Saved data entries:
┏━━

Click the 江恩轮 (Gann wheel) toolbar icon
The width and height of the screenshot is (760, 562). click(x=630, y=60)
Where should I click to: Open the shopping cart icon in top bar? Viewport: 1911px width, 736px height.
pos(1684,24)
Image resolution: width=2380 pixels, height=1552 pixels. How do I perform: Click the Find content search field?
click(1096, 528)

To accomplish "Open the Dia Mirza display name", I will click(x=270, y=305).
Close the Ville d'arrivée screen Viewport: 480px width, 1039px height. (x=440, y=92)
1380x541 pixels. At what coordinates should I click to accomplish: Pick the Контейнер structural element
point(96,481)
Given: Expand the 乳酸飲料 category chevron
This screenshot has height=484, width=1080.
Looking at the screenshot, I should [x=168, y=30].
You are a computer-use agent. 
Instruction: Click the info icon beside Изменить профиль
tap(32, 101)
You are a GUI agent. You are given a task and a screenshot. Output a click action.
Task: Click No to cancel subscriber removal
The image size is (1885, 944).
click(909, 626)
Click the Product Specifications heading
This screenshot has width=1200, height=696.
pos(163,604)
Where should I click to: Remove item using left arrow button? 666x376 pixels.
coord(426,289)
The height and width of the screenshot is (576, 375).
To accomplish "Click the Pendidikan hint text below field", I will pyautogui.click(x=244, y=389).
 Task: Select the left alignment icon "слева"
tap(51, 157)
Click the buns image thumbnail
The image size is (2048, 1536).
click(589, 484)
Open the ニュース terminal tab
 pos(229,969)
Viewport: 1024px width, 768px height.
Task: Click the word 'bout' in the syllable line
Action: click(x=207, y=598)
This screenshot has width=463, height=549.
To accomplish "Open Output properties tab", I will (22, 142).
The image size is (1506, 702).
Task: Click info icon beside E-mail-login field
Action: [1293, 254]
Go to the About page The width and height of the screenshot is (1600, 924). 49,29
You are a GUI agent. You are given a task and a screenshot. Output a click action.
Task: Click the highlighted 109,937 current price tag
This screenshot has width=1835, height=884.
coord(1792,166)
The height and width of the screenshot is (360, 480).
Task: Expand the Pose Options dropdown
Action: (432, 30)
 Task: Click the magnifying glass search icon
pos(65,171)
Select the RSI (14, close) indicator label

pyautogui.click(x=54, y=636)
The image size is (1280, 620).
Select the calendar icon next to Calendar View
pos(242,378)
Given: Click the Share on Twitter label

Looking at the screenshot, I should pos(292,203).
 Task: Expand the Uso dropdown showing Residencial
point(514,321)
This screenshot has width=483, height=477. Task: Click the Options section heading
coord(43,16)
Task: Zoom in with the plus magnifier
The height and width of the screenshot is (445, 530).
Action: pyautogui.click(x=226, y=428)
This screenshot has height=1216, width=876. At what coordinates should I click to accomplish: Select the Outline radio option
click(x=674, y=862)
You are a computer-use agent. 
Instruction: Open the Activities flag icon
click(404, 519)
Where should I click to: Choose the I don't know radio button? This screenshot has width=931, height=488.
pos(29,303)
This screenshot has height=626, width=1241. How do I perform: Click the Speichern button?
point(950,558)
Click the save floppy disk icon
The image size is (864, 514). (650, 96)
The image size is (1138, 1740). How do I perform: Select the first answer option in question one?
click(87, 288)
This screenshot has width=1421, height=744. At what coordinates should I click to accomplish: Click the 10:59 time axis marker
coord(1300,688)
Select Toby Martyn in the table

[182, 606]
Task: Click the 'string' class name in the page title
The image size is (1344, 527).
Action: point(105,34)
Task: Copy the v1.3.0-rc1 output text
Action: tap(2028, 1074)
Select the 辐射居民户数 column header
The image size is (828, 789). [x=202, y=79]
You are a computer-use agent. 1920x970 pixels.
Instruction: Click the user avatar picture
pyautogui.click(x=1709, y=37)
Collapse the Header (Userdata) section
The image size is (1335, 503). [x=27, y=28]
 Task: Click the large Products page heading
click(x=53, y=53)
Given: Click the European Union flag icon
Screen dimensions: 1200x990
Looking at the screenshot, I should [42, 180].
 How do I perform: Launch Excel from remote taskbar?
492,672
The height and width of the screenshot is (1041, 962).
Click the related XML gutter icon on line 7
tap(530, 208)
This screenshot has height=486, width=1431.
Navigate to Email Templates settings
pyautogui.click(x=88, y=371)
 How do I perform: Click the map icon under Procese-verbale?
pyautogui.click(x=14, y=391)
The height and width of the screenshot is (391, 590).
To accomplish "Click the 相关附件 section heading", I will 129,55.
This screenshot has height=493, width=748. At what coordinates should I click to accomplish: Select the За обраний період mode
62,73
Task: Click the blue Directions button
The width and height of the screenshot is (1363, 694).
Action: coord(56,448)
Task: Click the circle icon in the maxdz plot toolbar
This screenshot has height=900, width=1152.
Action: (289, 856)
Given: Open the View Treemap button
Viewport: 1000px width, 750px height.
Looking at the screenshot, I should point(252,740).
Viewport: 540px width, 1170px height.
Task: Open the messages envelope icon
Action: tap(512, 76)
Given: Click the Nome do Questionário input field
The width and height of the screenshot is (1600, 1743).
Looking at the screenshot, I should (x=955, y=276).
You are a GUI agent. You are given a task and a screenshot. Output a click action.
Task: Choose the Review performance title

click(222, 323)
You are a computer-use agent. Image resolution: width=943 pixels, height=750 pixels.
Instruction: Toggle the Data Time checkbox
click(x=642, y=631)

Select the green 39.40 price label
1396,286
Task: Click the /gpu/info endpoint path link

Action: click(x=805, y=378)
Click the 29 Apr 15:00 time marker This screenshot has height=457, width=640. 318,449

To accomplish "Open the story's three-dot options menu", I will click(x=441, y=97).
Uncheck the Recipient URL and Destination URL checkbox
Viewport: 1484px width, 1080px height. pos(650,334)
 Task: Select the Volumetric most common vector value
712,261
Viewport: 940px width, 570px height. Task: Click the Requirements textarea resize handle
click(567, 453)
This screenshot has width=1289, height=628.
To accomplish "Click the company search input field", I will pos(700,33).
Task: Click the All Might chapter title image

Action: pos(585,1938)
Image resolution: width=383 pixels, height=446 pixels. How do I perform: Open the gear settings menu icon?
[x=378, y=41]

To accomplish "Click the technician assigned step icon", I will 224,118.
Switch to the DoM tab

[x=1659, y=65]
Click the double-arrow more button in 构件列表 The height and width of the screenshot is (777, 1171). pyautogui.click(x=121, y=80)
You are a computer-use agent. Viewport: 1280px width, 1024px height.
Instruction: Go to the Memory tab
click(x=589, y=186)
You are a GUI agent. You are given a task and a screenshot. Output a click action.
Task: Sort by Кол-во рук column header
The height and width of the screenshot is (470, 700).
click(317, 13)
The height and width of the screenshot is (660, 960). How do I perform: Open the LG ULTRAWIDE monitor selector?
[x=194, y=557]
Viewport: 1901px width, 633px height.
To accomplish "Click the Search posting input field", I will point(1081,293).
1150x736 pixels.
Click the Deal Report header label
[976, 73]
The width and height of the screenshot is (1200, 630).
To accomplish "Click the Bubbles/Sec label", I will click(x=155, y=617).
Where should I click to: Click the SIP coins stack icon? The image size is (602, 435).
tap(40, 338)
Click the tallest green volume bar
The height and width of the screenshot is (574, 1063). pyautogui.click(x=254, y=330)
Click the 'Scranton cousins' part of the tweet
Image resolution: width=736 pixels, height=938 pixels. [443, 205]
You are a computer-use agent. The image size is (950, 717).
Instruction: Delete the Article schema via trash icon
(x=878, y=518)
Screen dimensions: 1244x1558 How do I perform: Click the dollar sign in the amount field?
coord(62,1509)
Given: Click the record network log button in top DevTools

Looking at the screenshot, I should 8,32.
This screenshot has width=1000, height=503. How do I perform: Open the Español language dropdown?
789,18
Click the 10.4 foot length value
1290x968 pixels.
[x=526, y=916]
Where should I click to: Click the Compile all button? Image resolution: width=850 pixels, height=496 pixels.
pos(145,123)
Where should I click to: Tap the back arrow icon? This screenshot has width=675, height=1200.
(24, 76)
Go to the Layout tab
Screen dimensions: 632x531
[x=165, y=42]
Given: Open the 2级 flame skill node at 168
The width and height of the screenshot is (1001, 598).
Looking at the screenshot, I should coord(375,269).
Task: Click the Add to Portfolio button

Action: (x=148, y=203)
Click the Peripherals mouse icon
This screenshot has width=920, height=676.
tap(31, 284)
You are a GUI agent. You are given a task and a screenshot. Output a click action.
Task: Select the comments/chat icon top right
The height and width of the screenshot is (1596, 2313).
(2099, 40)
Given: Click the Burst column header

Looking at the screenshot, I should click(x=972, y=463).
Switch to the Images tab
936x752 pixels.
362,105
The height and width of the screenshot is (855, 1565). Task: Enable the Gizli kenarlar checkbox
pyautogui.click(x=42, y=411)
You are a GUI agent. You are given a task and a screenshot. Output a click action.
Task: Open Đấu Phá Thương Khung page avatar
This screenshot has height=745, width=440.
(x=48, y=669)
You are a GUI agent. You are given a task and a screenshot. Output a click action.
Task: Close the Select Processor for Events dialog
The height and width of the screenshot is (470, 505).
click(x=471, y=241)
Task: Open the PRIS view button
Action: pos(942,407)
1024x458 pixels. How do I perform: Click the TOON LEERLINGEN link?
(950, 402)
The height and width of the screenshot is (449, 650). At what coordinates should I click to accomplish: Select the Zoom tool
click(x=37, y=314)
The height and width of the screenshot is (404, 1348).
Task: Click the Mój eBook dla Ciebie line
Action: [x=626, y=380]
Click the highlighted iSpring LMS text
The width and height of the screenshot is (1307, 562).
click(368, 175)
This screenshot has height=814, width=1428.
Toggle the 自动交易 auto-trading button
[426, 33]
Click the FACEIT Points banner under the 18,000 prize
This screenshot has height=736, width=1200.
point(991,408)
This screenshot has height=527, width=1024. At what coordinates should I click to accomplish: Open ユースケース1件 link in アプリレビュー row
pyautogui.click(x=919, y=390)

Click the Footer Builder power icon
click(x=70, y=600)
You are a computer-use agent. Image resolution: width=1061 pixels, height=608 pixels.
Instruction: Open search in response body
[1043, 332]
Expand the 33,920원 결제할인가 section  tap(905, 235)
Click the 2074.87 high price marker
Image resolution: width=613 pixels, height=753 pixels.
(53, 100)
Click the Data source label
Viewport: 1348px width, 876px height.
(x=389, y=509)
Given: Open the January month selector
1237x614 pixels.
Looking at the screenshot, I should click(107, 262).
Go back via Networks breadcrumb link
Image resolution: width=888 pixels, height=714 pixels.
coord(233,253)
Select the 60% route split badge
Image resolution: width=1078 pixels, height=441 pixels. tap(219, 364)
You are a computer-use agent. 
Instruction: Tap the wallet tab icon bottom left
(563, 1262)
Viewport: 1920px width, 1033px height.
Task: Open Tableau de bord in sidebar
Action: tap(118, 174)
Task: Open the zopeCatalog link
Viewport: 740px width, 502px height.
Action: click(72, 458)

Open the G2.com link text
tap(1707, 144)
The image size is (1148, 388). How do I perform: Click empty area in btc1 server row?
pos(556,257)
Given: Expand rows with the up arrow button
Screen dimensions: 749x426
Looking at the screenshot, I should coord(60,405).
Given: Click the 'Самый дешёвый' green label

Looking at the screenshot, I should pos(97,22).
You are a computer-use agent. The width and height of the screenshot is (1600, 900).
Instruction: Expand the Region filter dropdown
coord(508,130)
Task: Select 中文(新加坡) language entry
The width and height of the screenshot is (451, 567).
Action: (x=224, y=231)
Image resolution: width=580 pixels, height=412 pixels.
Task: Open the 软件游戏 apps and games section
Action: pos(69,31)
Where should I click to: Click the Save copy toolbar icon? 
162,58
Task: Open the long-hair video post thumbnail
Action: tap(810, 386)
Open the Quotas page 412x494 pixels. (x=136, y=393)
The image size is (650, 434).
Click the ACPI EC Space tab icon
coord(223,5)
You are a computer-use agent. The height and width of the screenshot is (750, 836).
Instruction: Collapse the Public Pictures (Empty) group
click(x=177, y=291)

┗━━

ACTIVITY -
If a line above contains the word "with", it counts; state how many lines count, and nothing more.

TASK OUTPUT -
2